Despite his gang-banging image, Kid Ink is more sugary than recent featured guests like A$AP Ferg and Meek Mill. His team-ups with R Kelly and Usher are a better hint.
JINX LENNON, Hudson, Belfast, Tomorrow & Gallery Cafe, Gort, Galway, Sunday
With Sleaford Mods finally blowing up after eight years ranting to deaf ears, it’s surely time for Jinx Lennon to get his dues.
The Dundalk man may be a r m e d with a guitar and midi set-up instead of post-punk riffs on a laptop, but his surreal social commentary hits the target just as hard.
He’s working on his new LP Keep Sane in the World of Eager Smiling Pricks, so expect plenty of works in progress, as well as rants about welfare snitches, the wealth divide, “drug slugs” and random gobshites.
NIGHTMARES ON WAX Button factory, Dublin, Tonight, & Savoy, Cork, Tomorrow
For 25 years Nightmares on Wax has been the quiet man on the Warp Records label, keeping it slow and steady while the likes of Aphex Twin, Autechre and Boards of Canada get all the stalker fans.
George Evelyn is the longest-serving artist on Warp, with his downtempo hip-hop and dusty soul safe from every passing electronica fad.
He played a recent DJ set at Pygmalion in August, after a Main Stage show at Body & Soul, but this live set will be a proper soundsystem affair, with a drummer and Zero 7 vocalist Mozez and legendary reggae singer Ricky Ranking. Support is from Dublin DJ Arveene, who can veer between hip-hop, rare soul, house, disco and electro without a bother.
YO LA TENGO, National Concert Hall, Dublin
The last time I saw Yo La Tengo it was maybe the most impressive up yours I’ve seen at a festival — mid afternoon in splitting sun on Forbidden Fruit’s main stage, pulling off a 10-minute feedback freakout on Pass The Hatchet, I Think I’m Goodkind.
The refined NCH may seem like an odd fit for the veteran indie noise-pop act, but their new album Stuff Like That There is heavier on acoustic strumming.
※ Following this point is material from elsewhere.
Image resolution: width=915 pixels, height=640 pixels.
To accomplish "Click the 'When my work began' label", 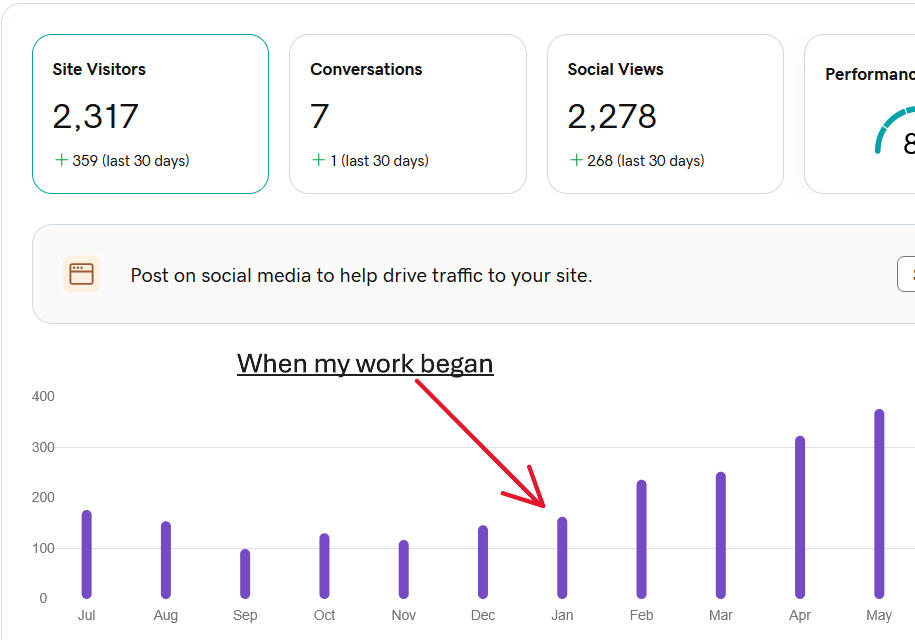I will coord(365,363).
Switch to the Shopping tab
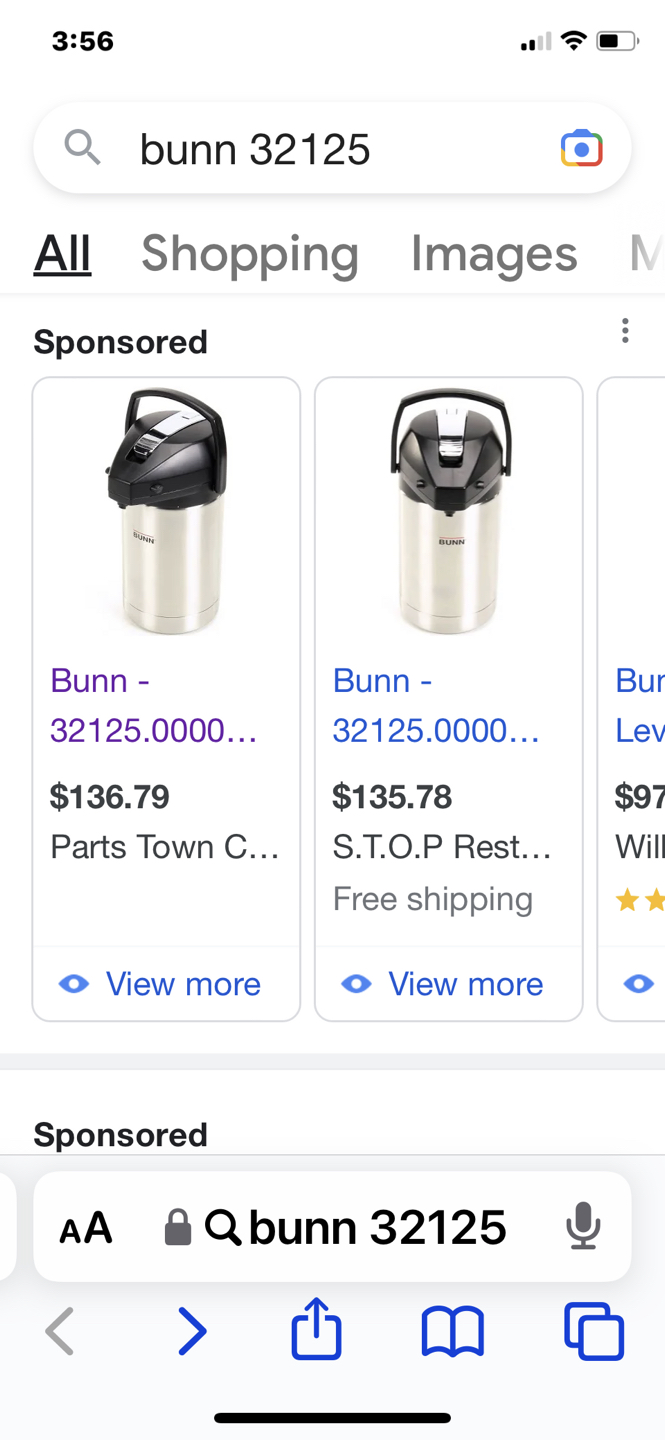 click(x=249, y=253)
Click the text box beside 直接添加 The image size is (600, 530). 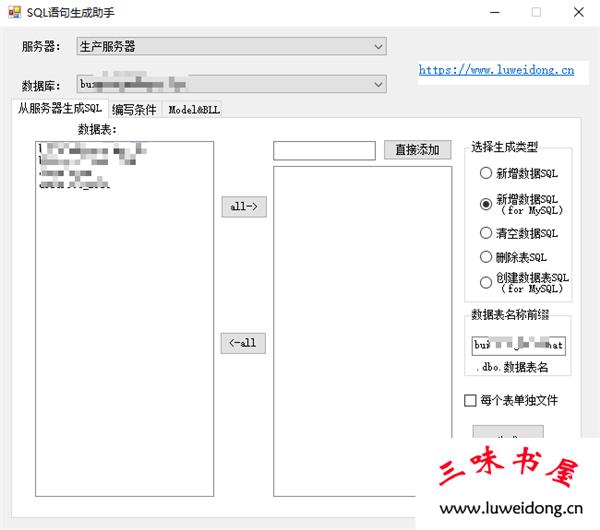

Carrying on their tradition of dissecting pop classics, the new LP nods to 1990’s Fakebook as another cover album. They include The Cure’s Friday I’m In Love and tracks by The Parliaments and Hank Williams with a lightness and onetake spontaneity you’d see at their request-filled shows. The New Jersey trio are mostly doing covers on this tour, but expect a few toned-down reworks of their cult classics.